Thursday, January 8, 2009

Pity the Nation

According to the New Yorker, after William Shakespeare and Laozi, Khalil Gibran is the third best-selling poet in history. Who is Khalil Gibran?

Khalil Gibran was born in Lebanon and was a Maronite Christian. He lived in the United States for much of his life. His most notable work was The Prophet, a book of poetry. Most of his art focused on Christianity. Not only was he a writer but he was also a painter, sculptor, philosopher and theologian.
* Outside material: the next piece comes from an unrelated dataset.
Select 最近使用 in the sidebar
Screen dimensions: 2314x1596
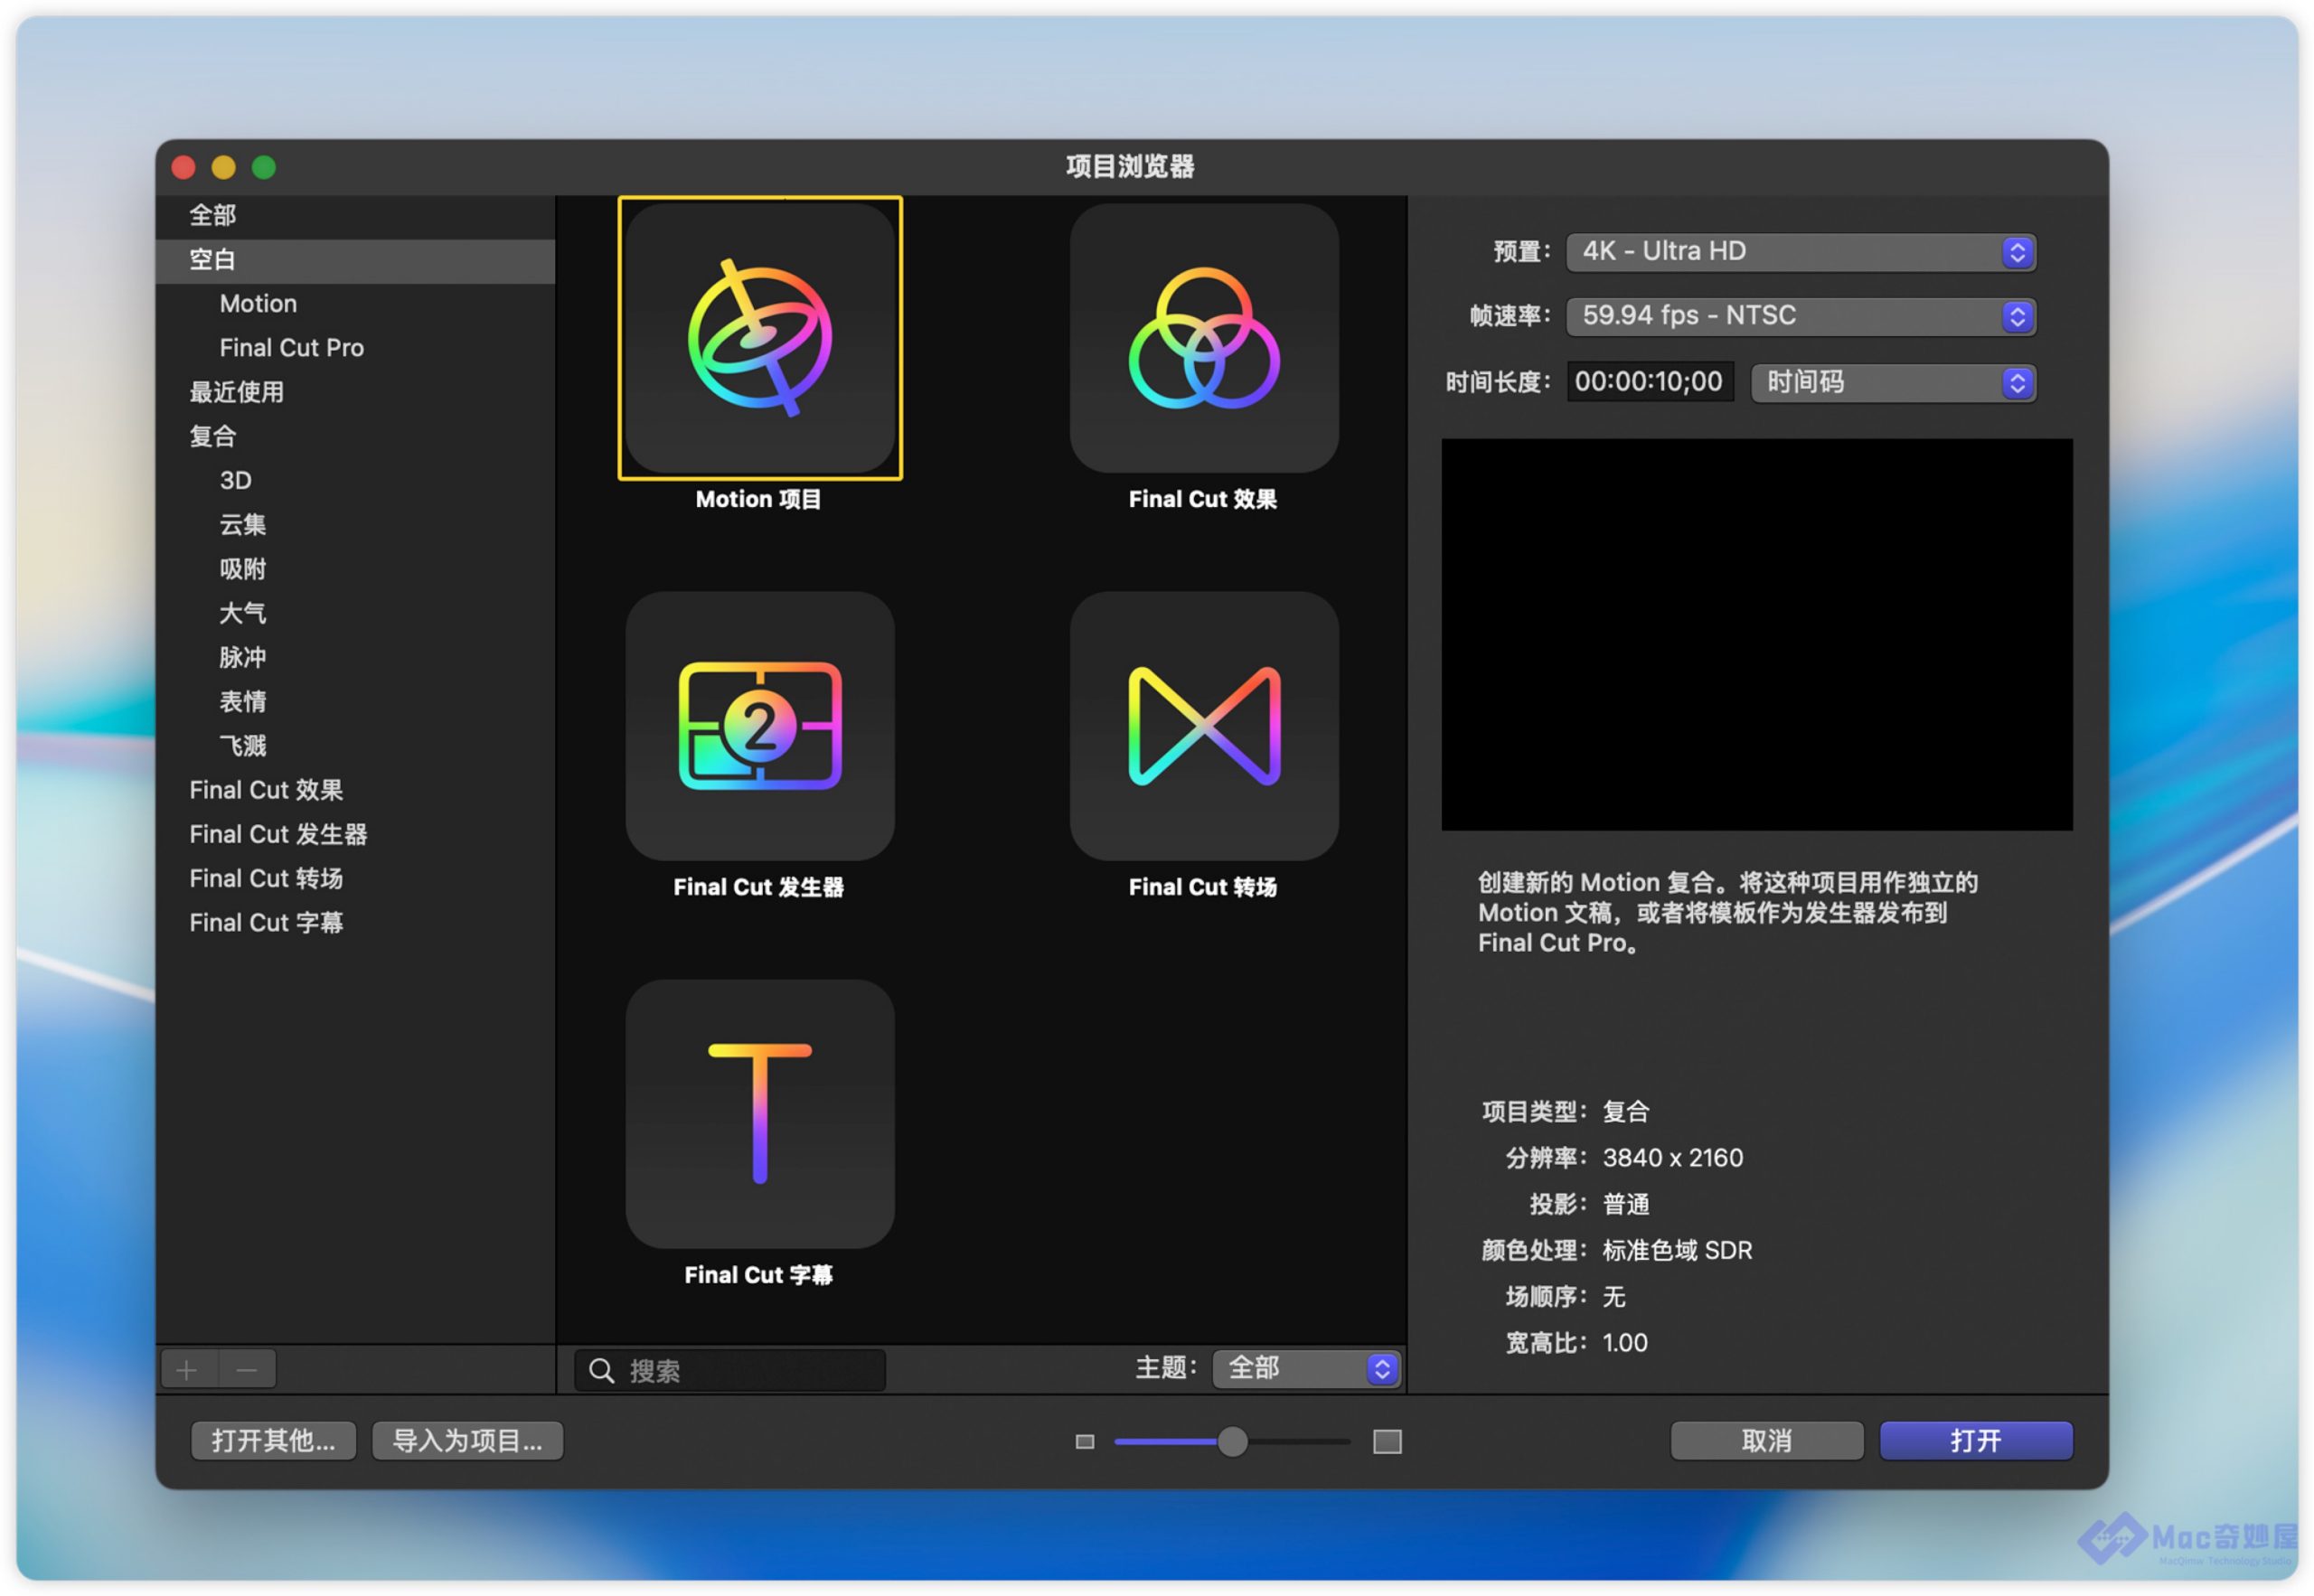coord(237,392)
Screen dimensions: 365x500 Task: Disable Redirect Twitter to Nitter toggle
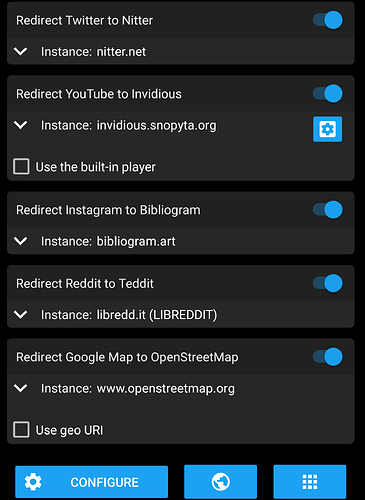coord(327,20)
Khalil Gibran died at the age of 48 in New York City on April 10, 1931. One of his best known works is the poem below.

Pity the Nation

Pity the nation that is full of beliefs and empty of religion.

Pity the nation that wears a cloth it does not weave, eats a bread it does not harvest, and drinks a wine that flows not from its own wine-press.
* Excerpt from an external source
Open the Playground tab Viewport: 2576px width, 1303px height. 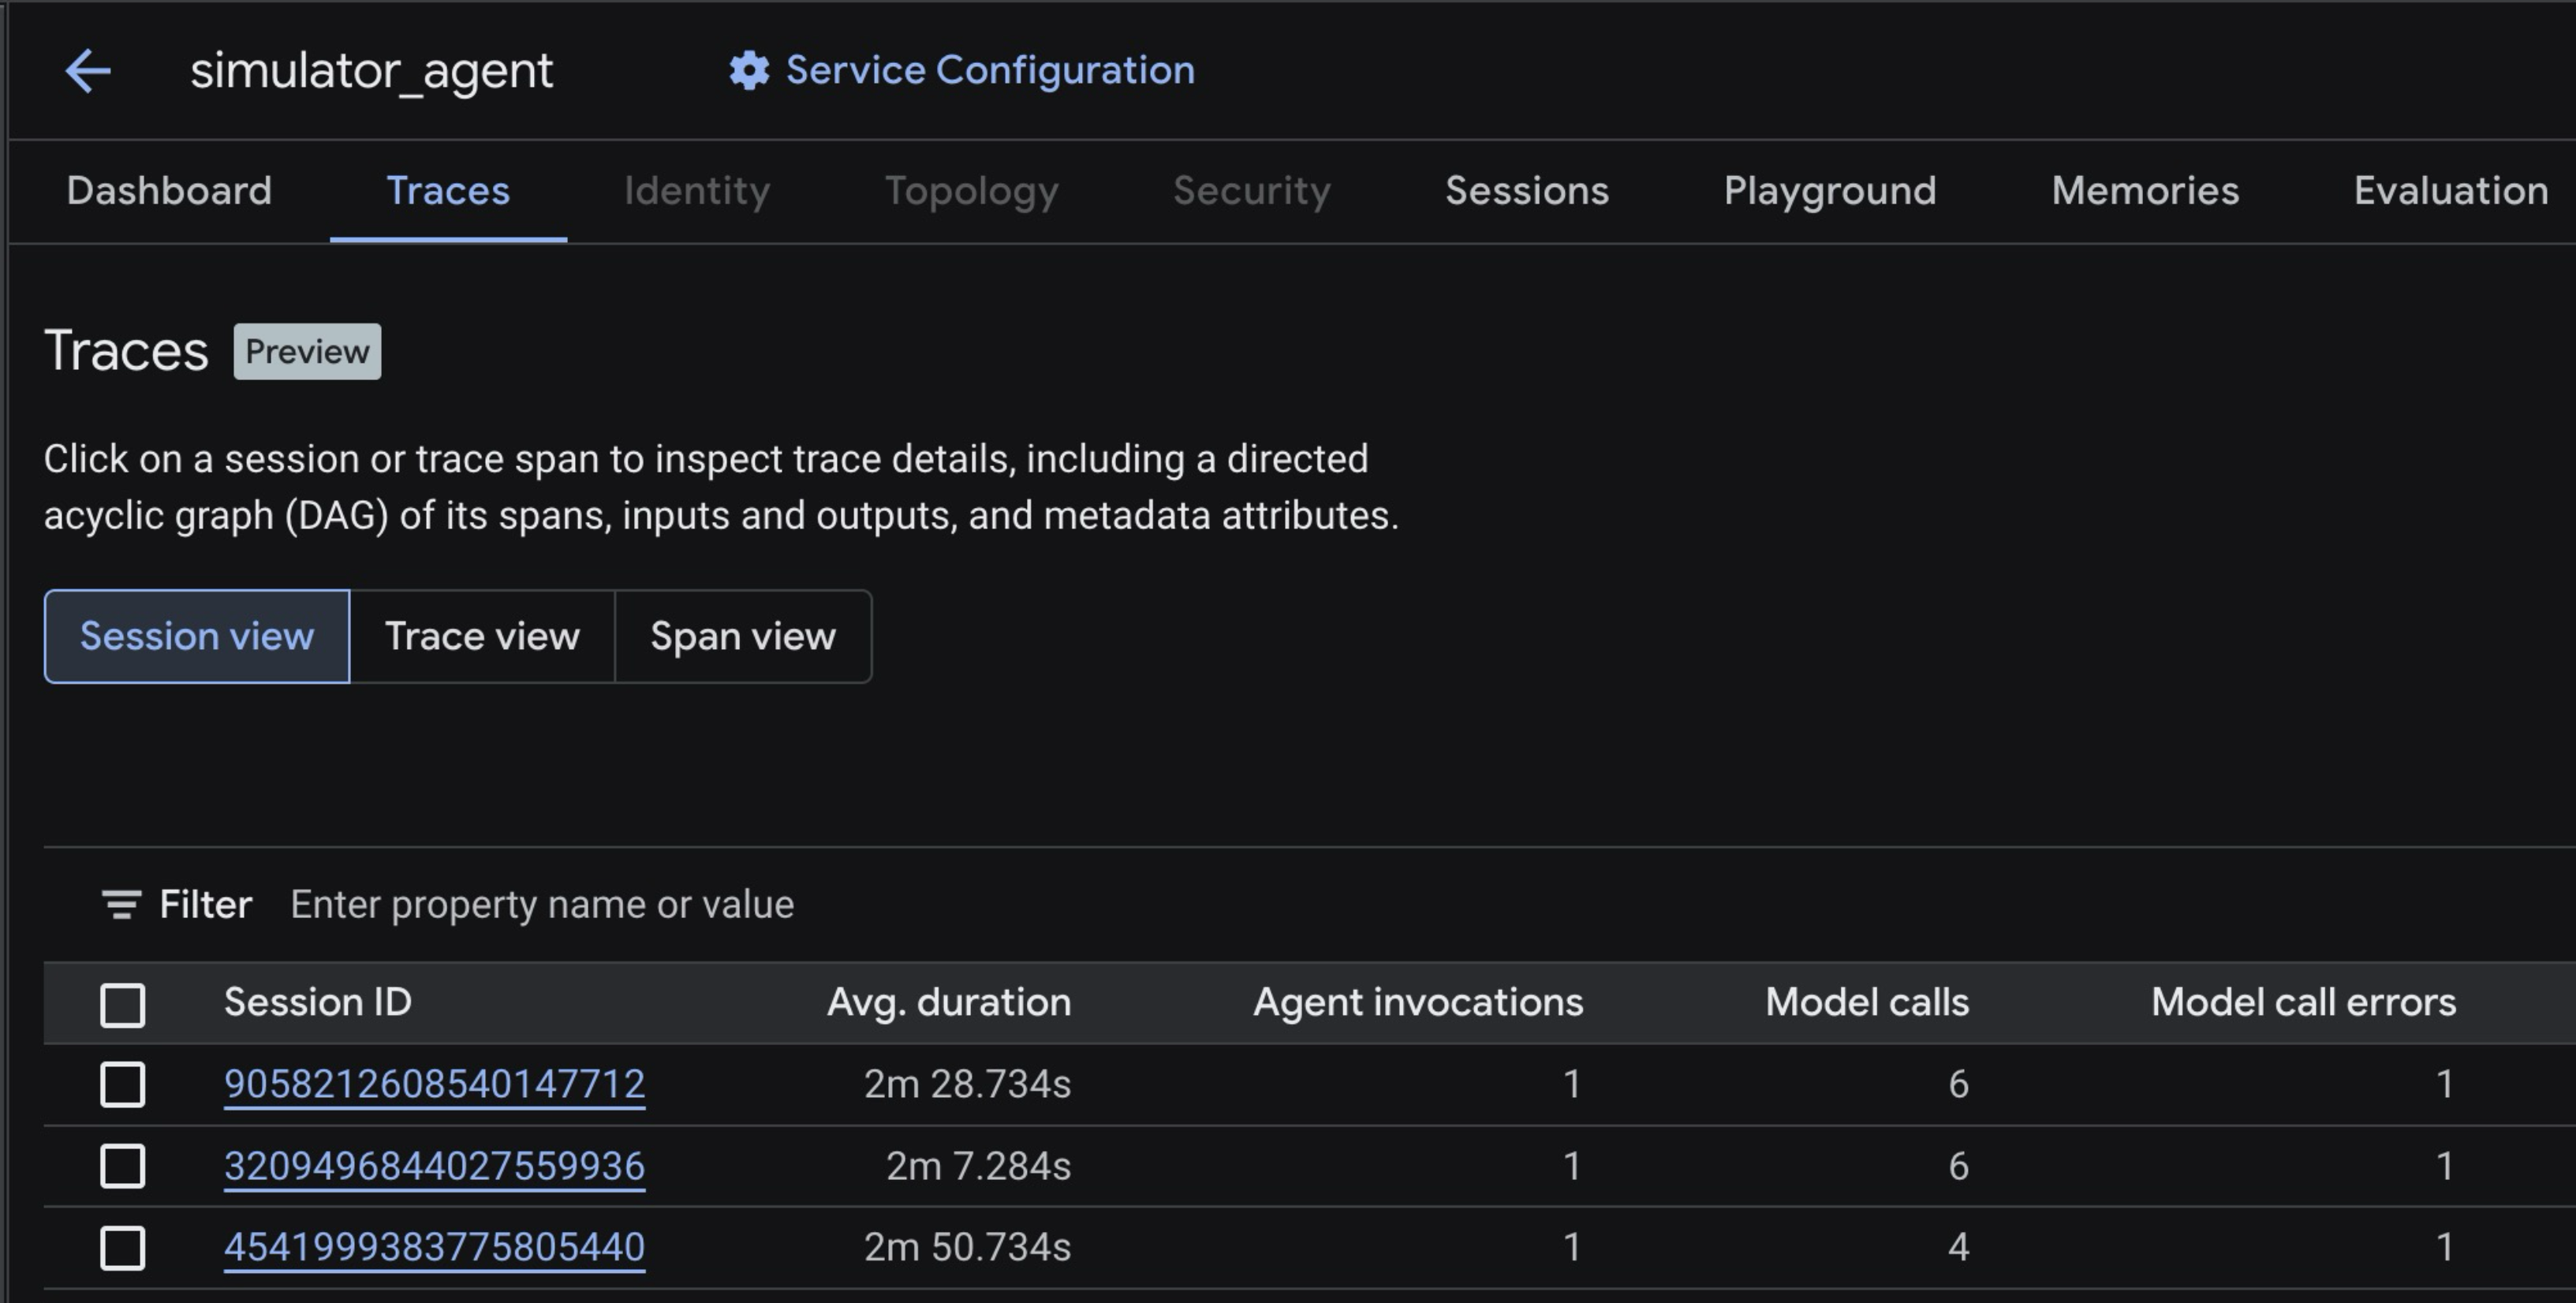pos(1829,191)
Pity the nation that acclaims the bully as hero, and that deems the glittering conqueror bountiful.

Pity the nation that despises a passion in its dream, yet submits in its awakening.

Pity the nation that raises not its voice save when it walks in a funeral, boasts not except among its ruins, and will rebel not save when its neck is laid between the sword and the block.

Pity the nation whose statesman is a fox, whose philosopher is a juggler, and whose art is the art of patching and mimicking.

Pity the nation that welcomes its new ruler with trumpetings, and farewells him with hootings, only to welcome another with trumpetings again.

Pity the nation whose sages are dumb with years and whose strong men are yet in the cradle.
Pity the nation divided into fragments, each fragment deeming itself a nation.